Can a machine better match ads to consumers?

A Waterloo-based ad-tech company says its machine-learning based product will allow publishers to focus on their core business.

How can publishers monetize their digital assets in a complex programmatic advertising space?

A serial entrepreneur from Waterloo named Chris Reid says he has a monetization solution that will take the pressure off figuring out how, where and when to target ads by letting a machine compute those results through a tried-and-tested algorithm. 

Reid has announced the launch of Sortable, and yes – don’t groan – it’s ad tech. Sortable is a machine-learning-based ad optimization engine that sorts through data from ad networks to help manage a publisher’s ad inventory and increase revenue-per-thousand impressions. According to Reid, Sortable can access dozens of ad units for display and mobile across the world and can then match it to online consumers by finding the right combination of placement, timing and demo.

Reid says his product’s ad engine analyzes about a billion impressions each month. It factors in geography, device type, session depth, speed, bids and other data. It then facilitates real-time decision making about which ad network will best fill each ad impression.
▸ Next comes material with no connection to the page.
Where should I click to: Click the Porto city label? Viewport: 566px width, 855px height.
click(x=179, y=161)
The size and scope of the ad network market makes it difficult for human teams to do this kind of matching efficiently, says Reid.
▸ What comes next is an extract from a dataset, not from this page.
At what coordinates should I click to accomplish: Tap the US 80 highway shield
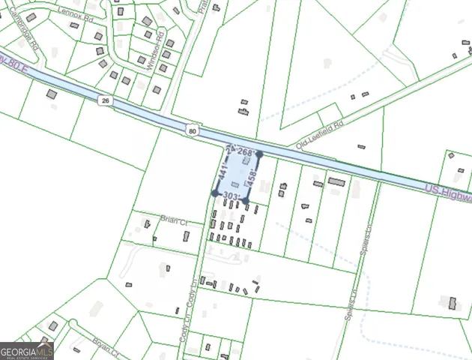[x=193, y=130]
At the moment publishers are working to navigate the ad-tech market mostly by hand (read, human). Individual teams figure out how to establish the best prices for their inventory, develop the right brand partnerships and make decisions about the best format to reach their audiences.

But Reid says that’s just not possible giving the kind of scale and volume in the online space. “It turns out that that kind of optimization problem is a big data machine-learning problem not a problem suited for static, human decision making,” explains Reid. There is no other way to do efficient monetization in the programmatic space, he contests.

To ensure that he didn’t come to market with an untested solution, Reid and his team put Sortable into beta mode in fall of 2014 in the U.S. and Europe. Since then the company has tested with over 100 publishers. About 80% of the company’s clients are based in the U.S. and Reid estimates about 10% are in Canada.

However, when asked to share data from some of these in-beta test, Reid says he’s bound by client relationships and can’t share that kind of information.

Sortable received $1.4 million of seed funding last year.